Deuxièmement, des investissements productifs axés sur le développement des infrastructures, de l’énergie, des transports, de l’éducation, de la science et de la technologie. Le développement se construit.

Troisièmement, une intégration économique régionale fondée sur des chaînes de production partagées, un commerce équitable et des avantages pour tous les pays du continent, qui nous permette d’être autosuffisants en tant que région, tout en rivalisant avec la croissance asiatique.

Quatrièmement, le bien-être social comme axe central du développement. La croissance économique qui ne réduit pas les inégalités ni la pauvreté ne peut être considérée comme un véritable progrès.

Cinquièmement, le dialogue permanent entre égaux. La stabilité de l’hémisphère se construit grâce à la compréhension, la coopération et le respect mutuel.

Le Mexique soutient avec conviction que l’Amérique n’appartient ni à une doctrine ni à une puissance. 

Le continent américain appartient aux peuples de chacun des pays qui le composent.

Lincoln a défini la démocratie comme « le gouvernement du peuple, par le peuple et pour le peuple ».

Benito Juárez a clairement établi que « parmi les individus comme parmi les nations, le respect du droit d’autrui est la paix ».

Telle est la vision que nous défendons et continuerons de défendre : l’intégration économique du continent et la coopération dans le respect de la souveraineté.

En ce qui concerne la lutte contre le trafic de drogue et le crime organisé, nous avons établi ces derniers mois un accord avec les États-Unis fondé sur quatre principes :

le respect de la souveraineté et de l’intégrité territoriale ;

la responsabilité partagée et différenciée ;

le respect et la confiance mutuels ;

Et la coopération — sans la subordination.
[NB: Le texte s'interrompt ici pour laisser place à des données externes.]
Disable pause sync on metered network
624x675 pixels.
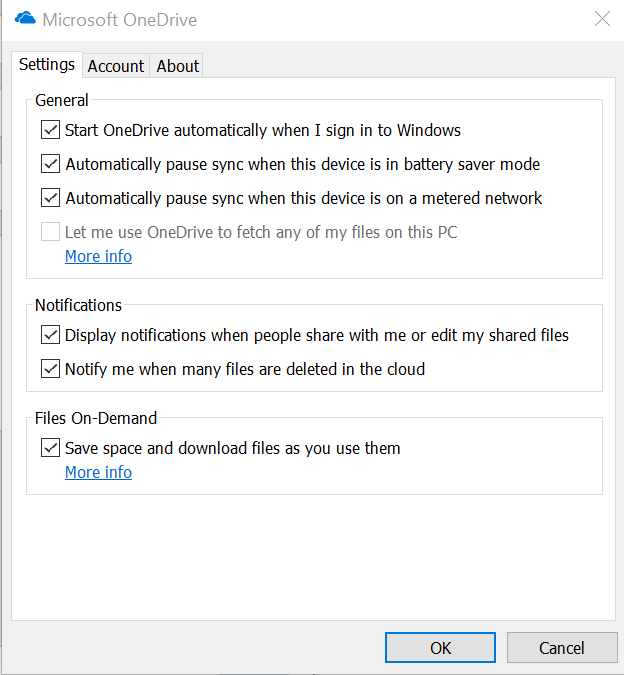click(50, 198)
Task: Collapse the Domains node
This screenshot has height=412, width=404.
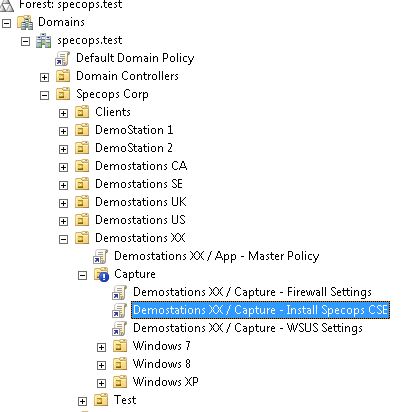Action: point(6,23)
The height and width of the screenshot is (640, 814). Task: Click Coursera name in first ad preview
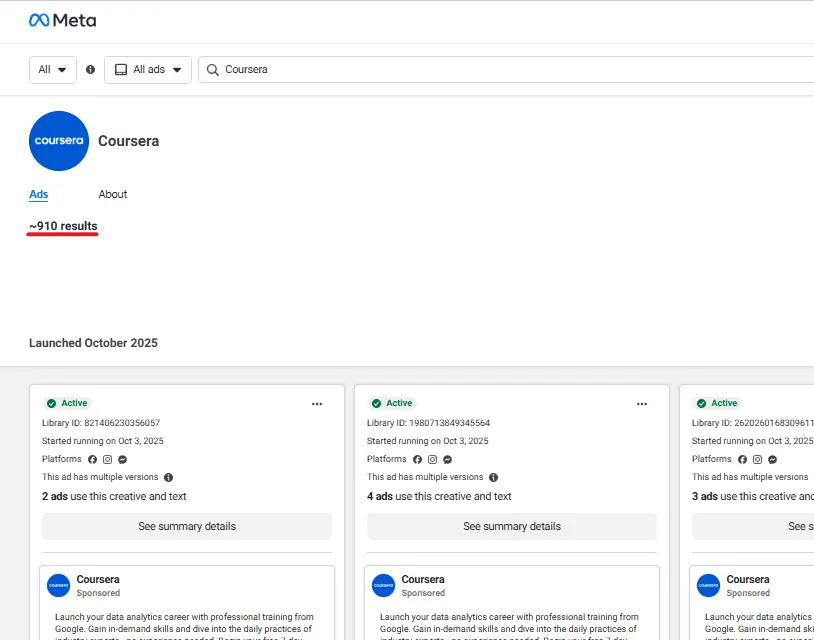pyautogui.click(x=98, y=579)
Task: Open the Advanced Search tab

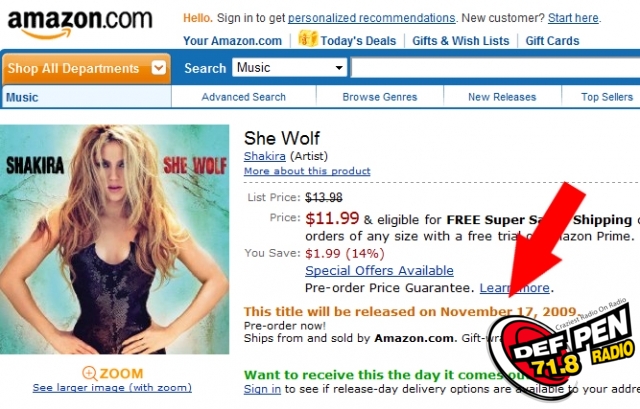Action: (x=244, y=97)
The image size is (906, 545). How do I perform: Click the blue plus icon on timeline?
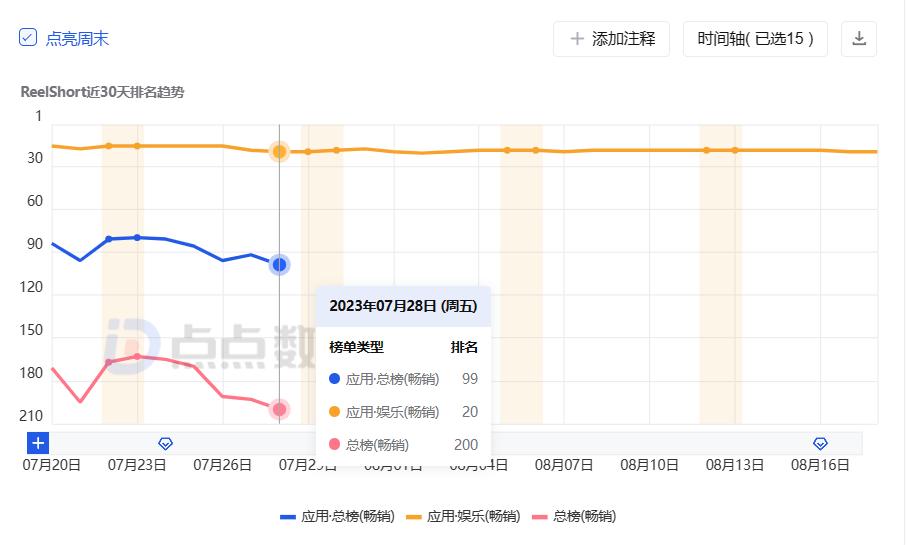pyautogui.click(x=38, y=443)
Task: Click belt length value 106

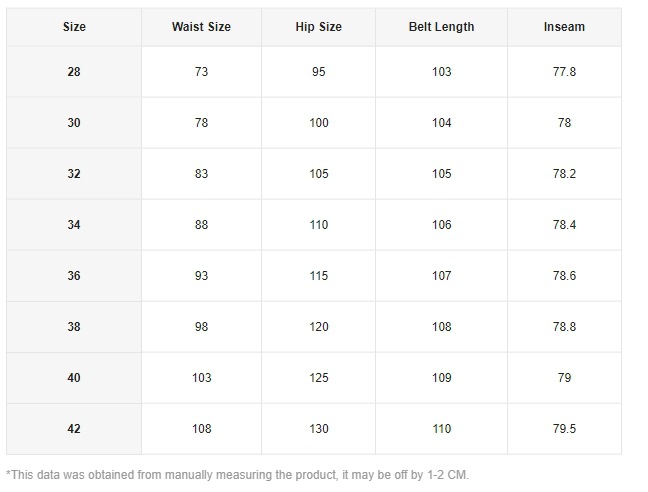Action: coord(441,225)
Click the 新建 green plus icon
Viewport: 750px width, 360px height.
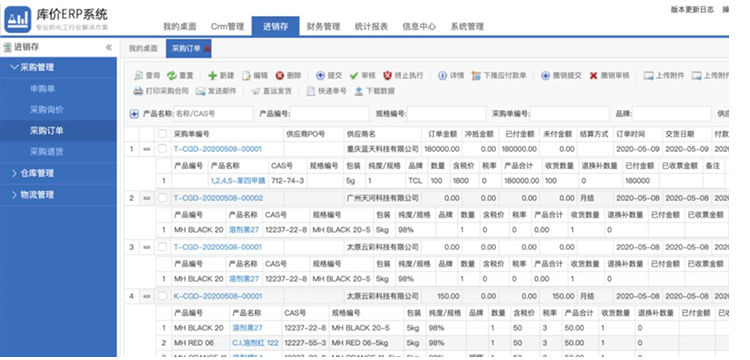(212, 76)
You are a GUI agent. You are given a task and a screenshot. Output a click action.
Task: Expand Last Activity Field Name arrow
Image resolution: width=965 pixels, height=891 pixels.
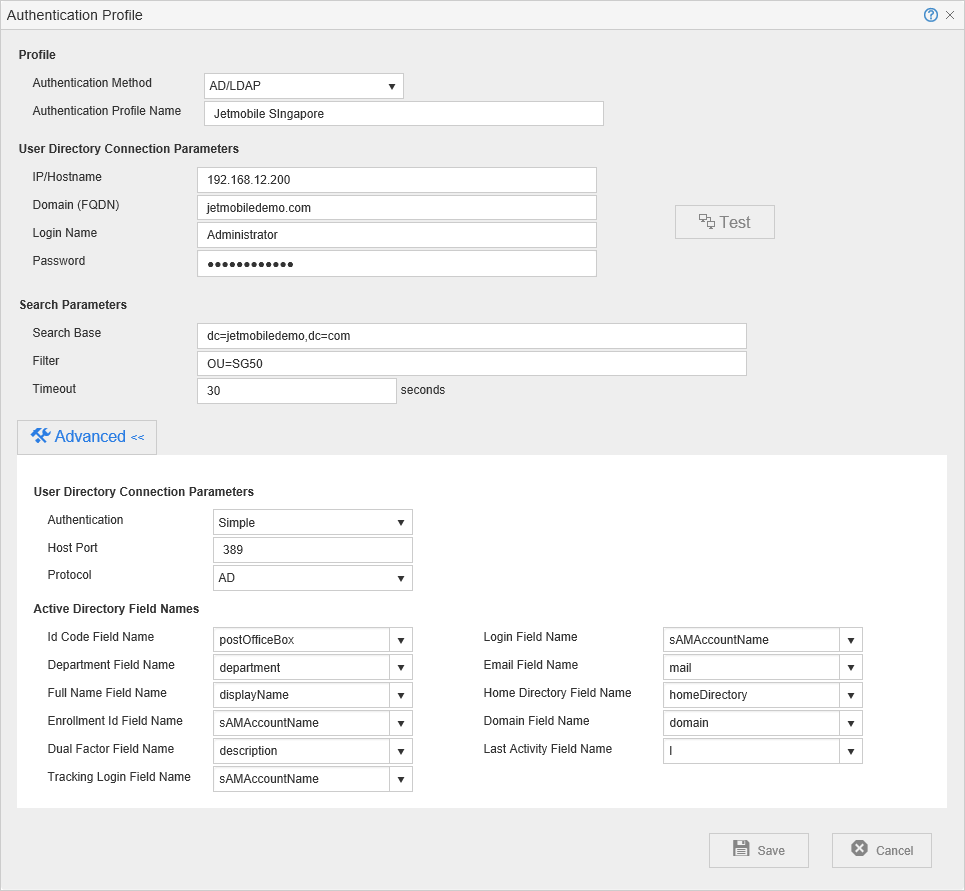point(850,751)
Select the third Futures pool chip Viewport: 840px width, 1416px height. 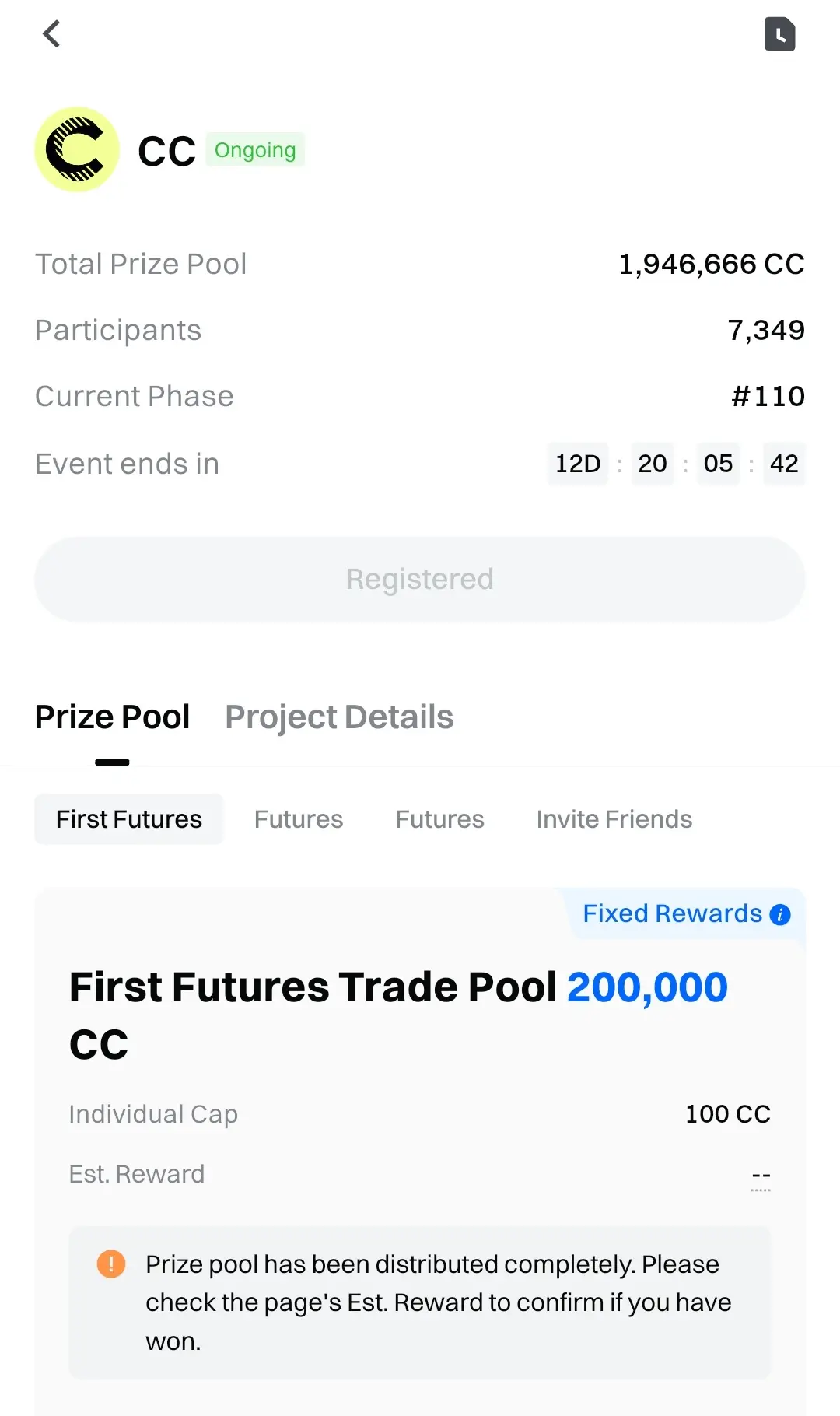(x=439, y=819)
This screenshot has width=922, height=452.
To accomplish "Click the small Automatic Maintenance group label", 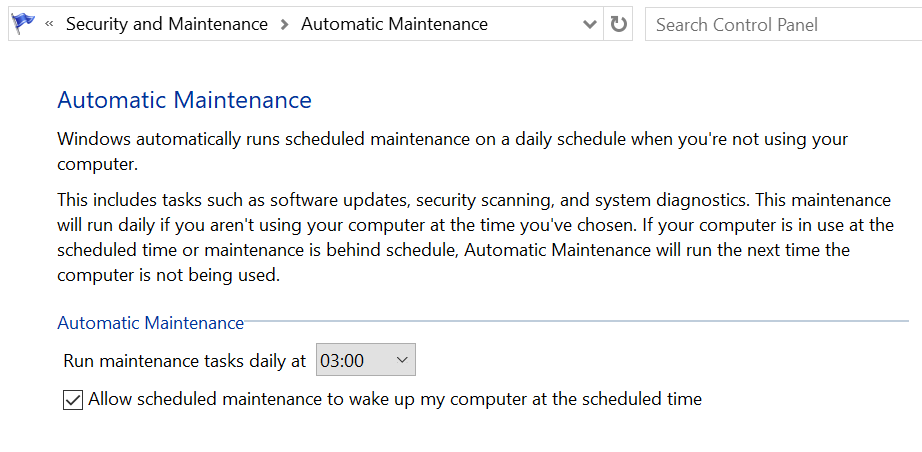I will point(150,323).
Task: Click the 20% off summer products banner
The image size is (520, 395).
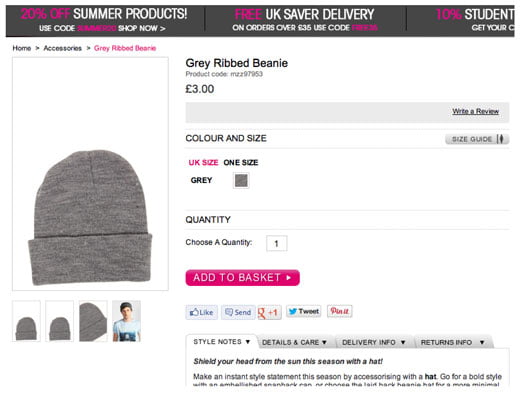Action: click(104, 21)
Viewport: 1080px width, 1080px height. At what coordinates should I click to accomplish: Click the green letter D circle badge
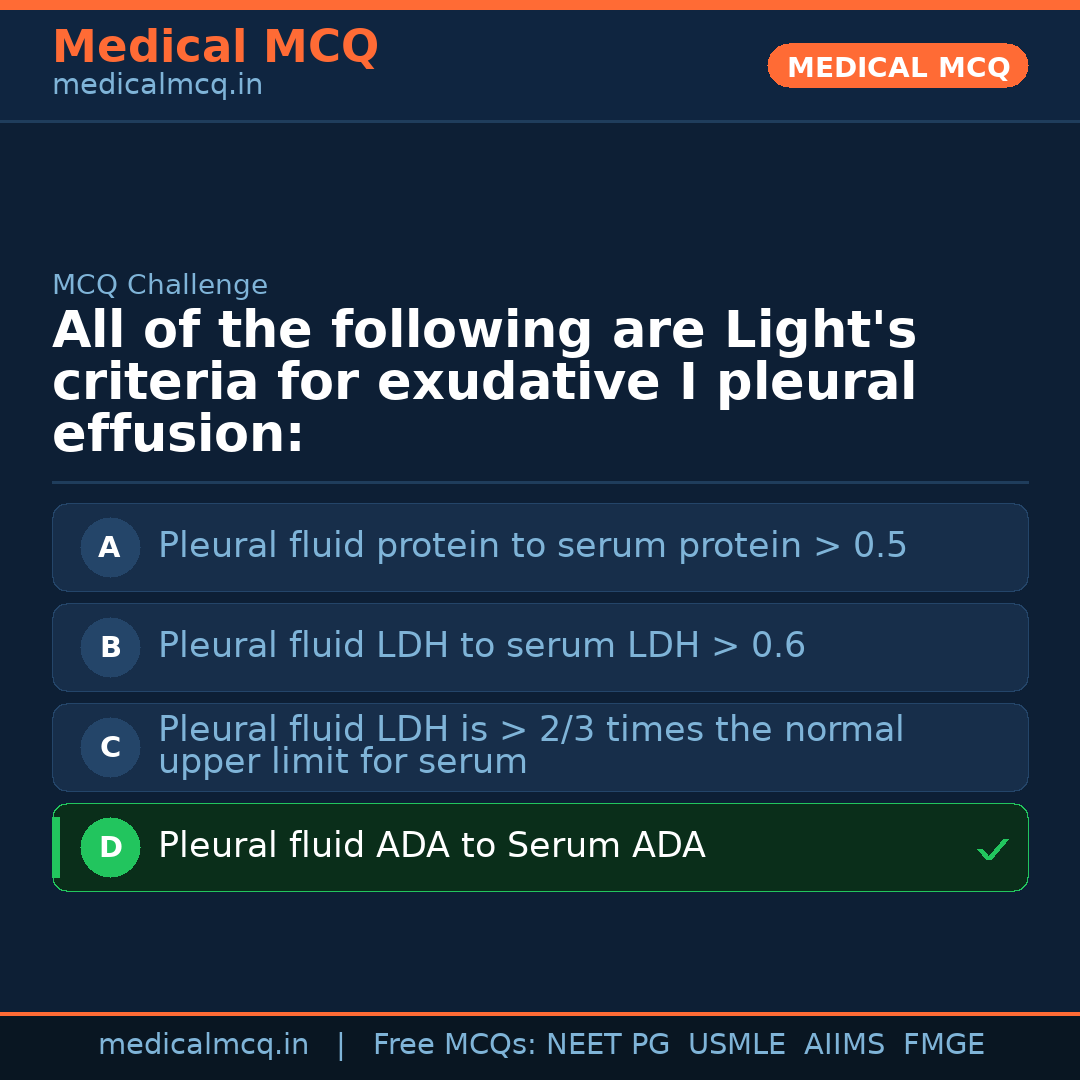(x=110, y=847)
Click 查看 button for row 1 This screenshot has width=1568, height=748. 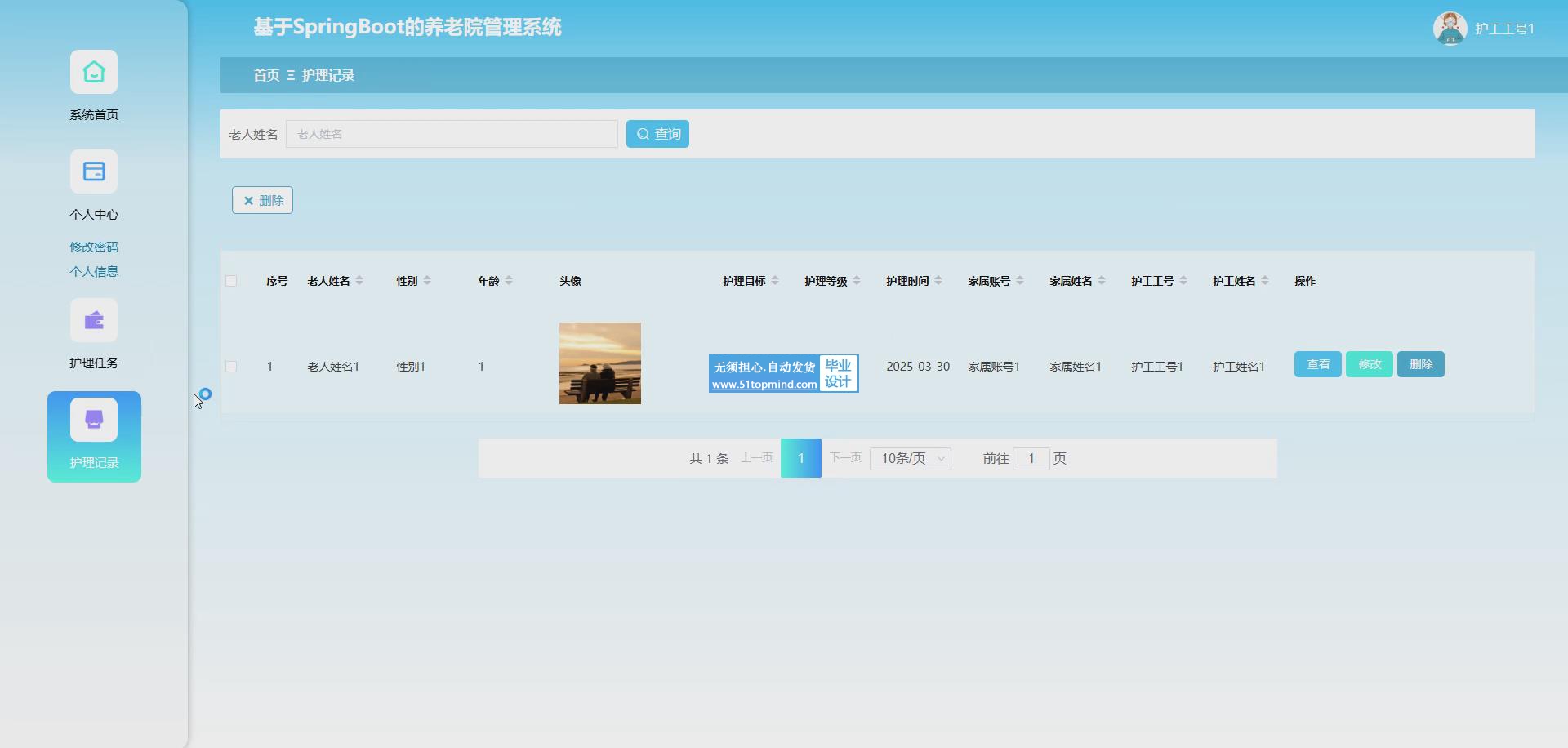pyautogui.click(x=1317, y=364)
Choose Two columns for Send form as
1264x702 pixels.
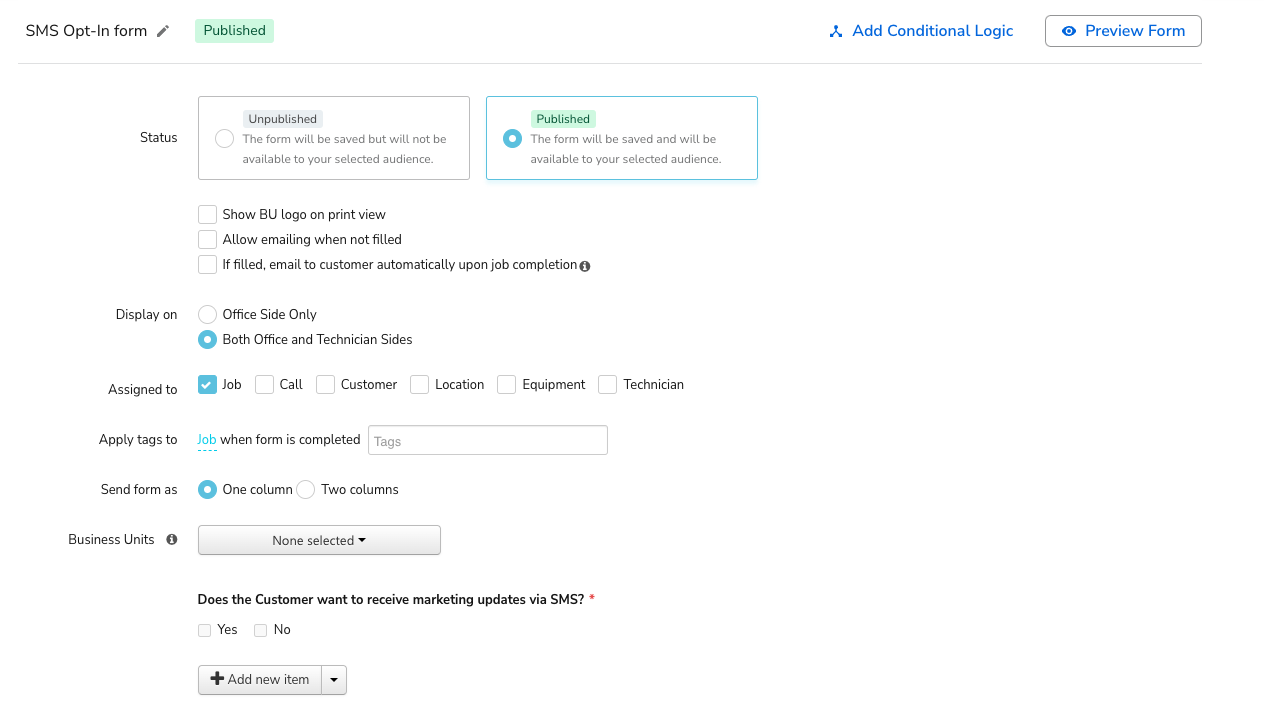pyautogui.click(x=306, y=489)
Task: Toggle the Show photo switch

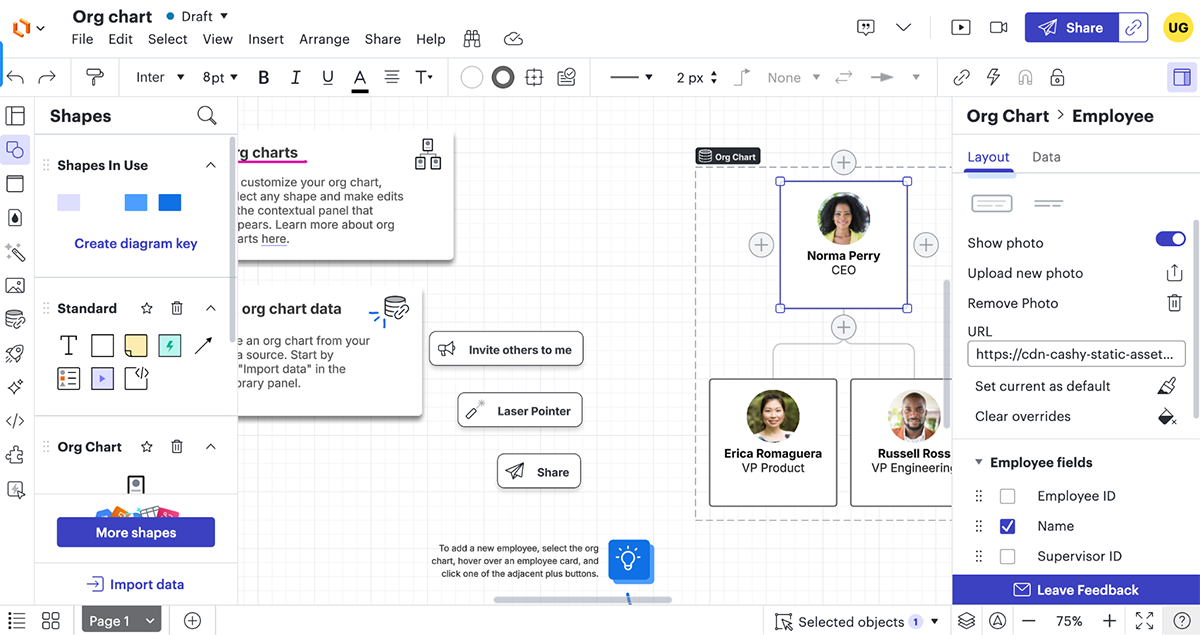Action: pyautogui.click(x=1170, y=239)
Le Mexique coopère avec les États-Unis, notamment pour des raisons humanitaires, afin d’empêcher que le fentanyl et d’autres drogues n’atteignent leur population, en particulier les jeunes.

Comme nous l’avons déjà dit à plusieurs reprises, nous ne voulons pas que le fentanyl, ni aucune autre drogue, se rapproche des jeunes — que ce soit aux États-Unis, au Mexique ou ailleurs dans le monde. 

Nous agissons de manière responsable et déterminée.

Pour le Mexique, l’objectif central est de réduire la violence et de construire une paix durable et juste sur notre territoire.

Les résultats sont visibles : une réduction de 37 % des homicides volontaires, des centaines de tonnes de différentes drogues illégales saisies, des dizaines de criminels extradés.

Cependant, il est important de souligner que lorsque nous parlons de responsabilité partagée, de respect et de confiance mutuelle, cette violence qui sévit dans notre pays a, entre autres causes, l’entrée illégale d’armes de haut calibre des États-Unis vers le Mexique, ainsi que le grave problème de consommation de drogues dans le pays voisin.

De même, nous avons souligné qu’il faut lutter fermement contre les groupes qui distribuent de la drogue et blanchissent de l’argent tant au Mexique qu’aux États-Unis.

Comme je l’ai exprimé lors de conversations avec le président Trump, il est également essentiel de s’attaquer aux causes.

Nous avons même convenu que les valeurs, le soutien familial, l’éducation et la communication de masse sont des outils indispensables pour prévenir la consommation de drogues.

Enfin, il est nécessaire de réaffirmer que le peuple est souverain au Mexique et que nous sommes un pays libre et indépendant.

Coopération, oui ; subordination et intervention, non.

Telle est la position que nous souhaitions vous faire connaître aujourd’hui.